AWS_S3_BUCKET_NAME: dc-meteorology-province-forecast

SERVICE_NAME: dc-meteorology-bz-forecast # Service name for observability/discovery
TELEMETRY_TRACE_GRPC_ENDPOINT: tempo-distributor-discovery.monitoring.svc.cluster.local:4317 # OpenTelemetry collector endpoint

envSecretRef: # Reference Kubernetes secrets for sensitive environment variables
- name: MQ_URI # Name of the environment variable
secret: rabbitmq-svcbind # Name of the Kubernetes secret
key: uri # Key within the secret that holds the value

Critical Points:

  • image: Defines which Docker image to deploy.
    • repository: The path to your Docker image (e.g., in GitHub Container Registry).
    • pullPolicy: IfNotPresent is common for test/dev, Always for production to ensure the latest image is used.
    • tag: Crucial for versioning and reproducibility. Always use a specific tag, never latest in production.
  • env: Directly sets environment variables within the Kubernetes pod. These values typically override defaults defined in the main Helm chart. Notice how CRON is set to an hourly schedule here, different from the local development .env file.
  • envSecretRef: This is paramount for security in production environments. Instead of hardcoding sensitive values like MQ_URI directly in the Helm values (which would be stored in Git), envSecretRef tells Kubernetes to fetch the value for MQ_URI from a Kubernetes Secret named rabbitmq-svcbind under the key uri. This ensures sensitive data is not exposed in configuration files.
  • SERVICE_NAME and TELEMETRY_TRACE_GRPC_ENDPOINT: These are used for integrating with the Kubernetes cluster's observability stack. SERVICE_NAME helps identify the service in monitoring tools, and TELEMETRY_TRACE_GRPC_ENDPOINT points to the OpenTelemetry collector or agent within the cluster, enabling distributed tracing.

6. Local Development Workflow

To get your S3 poller data collector running locally:

  1. Clone Repositories:
    • opendatahub-collectors (contains your collector's source)
    • infrastructure-v2 (contains the shared docker-compose.rabbitmq.yml and overall infrastructure compose files)
  2. Navigate to Collector Directory: cd opendatahub-collectors/collectors/s3-poller (or your specific collector's path).
  3. Create .env: Copy the provided .env content into a file named .env in this directory.
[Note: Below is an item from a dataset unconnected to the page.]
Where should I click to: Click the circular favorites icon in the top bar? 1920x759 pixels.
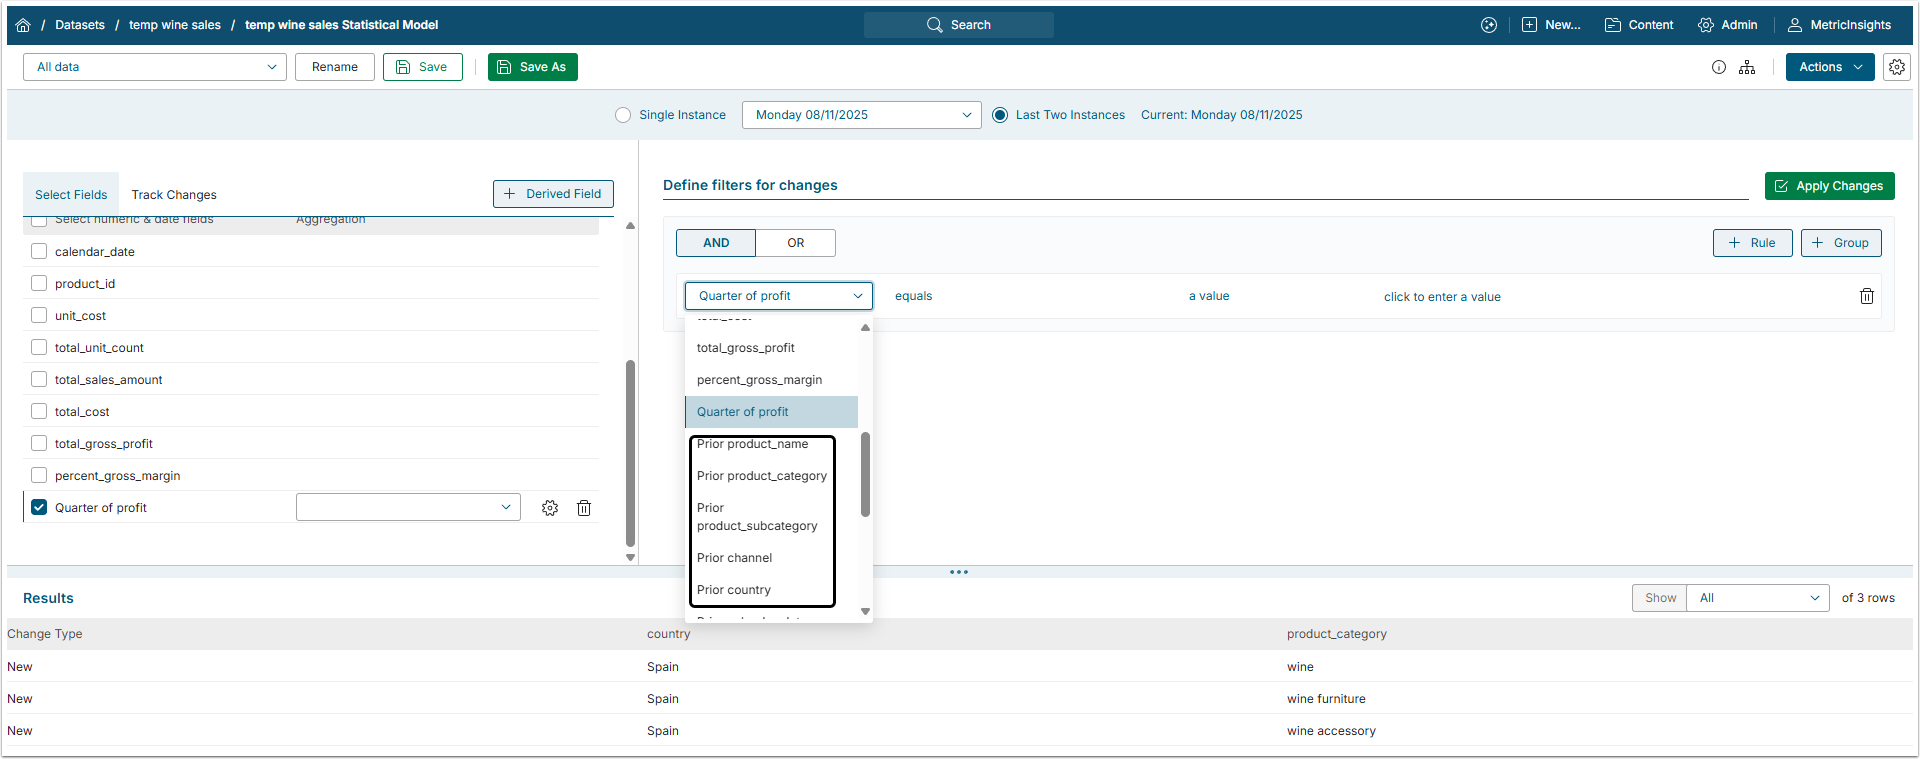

Fill in your AWS credentials (AWS_ACCESS_KEY_ID, AWS_ACCESS_SECRET_KEY).
  4. Start Infrastructure: From the infrastructure-v2 directory, run the base and timeseries compose files:
    cd ../../infrastructure-v2 # Adjust path if needed
    docker compose -f docker-compose.yml up -d # Run in detached mode
    docker compose -f docker-compose.timeseries.yml up -d
  5. Start Collector: From your collector's directory (opendatahub-collectors/collectors/s3-poller), run its docker-compose.yml:
    cd opendatahub-collectors/collectors/s3-poller # Adjust path if needed
    docker compose up app --build # Build and run your collector
    The app service in your collector's docker-compose.yml will wait for rabbitmq to be healthy before starting.

Testing the Data Flow

  • Check Collector Logs: Observe the logs of your app container. You should see messages like "Starting data collector...", "Polling S3 bucket...", and "Published dummy S3 data to message queue." (if using the dummy example).
  • RabbitMQ Management: Access http://localhost:15672 (guest/guest) in your browser. Navigate to "Queues" and check the ingress queue (or whatever MQ_EXCHANGE you configured). You should see messages accumulating there.
  • MongoDB: Connect to mongodb://localhost:27017/?directConnection=true using a tool like MongoDB Compass. You can inspect the raw data stored by the SDK before it's picked up by a transformer.

This setup allows you to develop and test your data collector in an environment that closely mirrors the production Kubernetes cluster, ensuring smooth integration with the Open Data Hub ecosystem.